Can someone please help me start this problem!?

What I know:

I have five bales of hay. When combined together, 10 combinations are possible.
 
My guess

If I had to guess, I would say divide each weight by 2 and get a decimal. Then find out which two numbers go with that decimal. like say you got, 2.5, the numbers would be 2 and 3.
 
My first thought is to assign a symbol to represent the weight of each bale, going from lightest to heaviest.

We know that 80 must be the average weight of the two lightest bales.

(For example, if symbols A and B represent the two lightest weights, then we can write A + B = 160.)

We know that 91 must be the average weight of the two heaviest bales.

(For example, if symbols D and E represent the two heaviest weights, then we can write D + E = 182.)

For an initial case, we could assume that no two bales weigh the same, and go from there to see whether there is a solution.

For subsequent cases, we could assume that some bales weigh the same.

Do these thoughts help you to get started?
 
Hello, heather moir!

You have five bales of hay. For some reason, instead of being weighed individually, they were weighed
in all possible combinations of two: 1 & 2, 1 & 3, 1 & 4, 1 & 5, 2 & 3, 2 & 4, and so on.

• _Provided material_
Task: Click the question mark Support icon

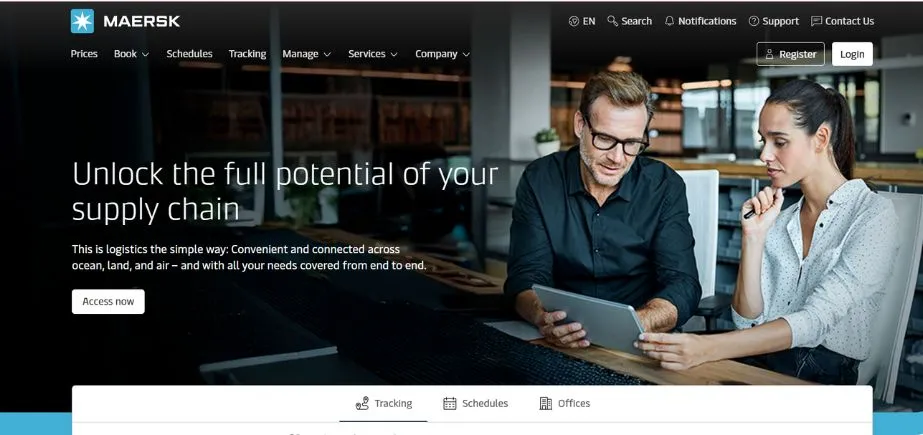Action: (753, 21)
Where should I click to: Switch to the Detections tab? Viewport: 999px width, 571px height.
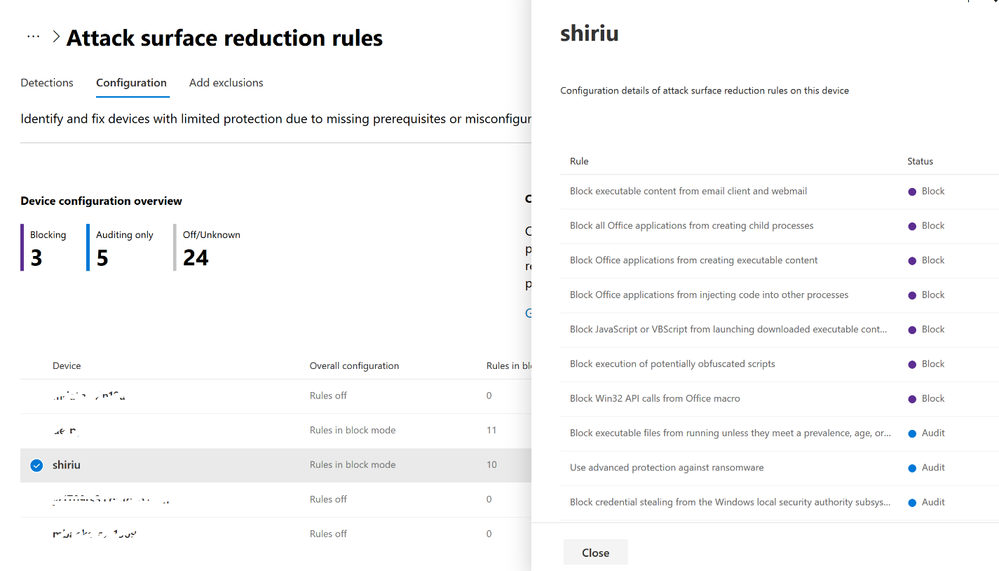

• _Things to do_
[1] Print the passage of the hay bale thread starting with "(For example, if symbols A" and going on through "D + E = 182.)".
[2] Answer these questions from the hay bale thread:
(a) How many combinations are possible when the five bales are combined?
(b) Of which two bales must 80 be the average weight?
(c) What sum is given for D + E?
[3] List every pair of bale numbers that the hay bale thread writes out after the words "all possible combinations of two".

• _Task-by-task results_
[1]
(For example, if symbols A and B represent the two lightest weights, then we can write A + B = 160.)

We know that 91 must be the average weight of the two heaviest bales.

(For example, if symbols D and E represent the two heaviest weights, then we can write D + E = 182.)

[2]
(a) 10
(b) The two lightest bales
(c) 182

[3]
1 & 2
1 & 3
1 & 4
1 & 5
2 & 3
2 & 4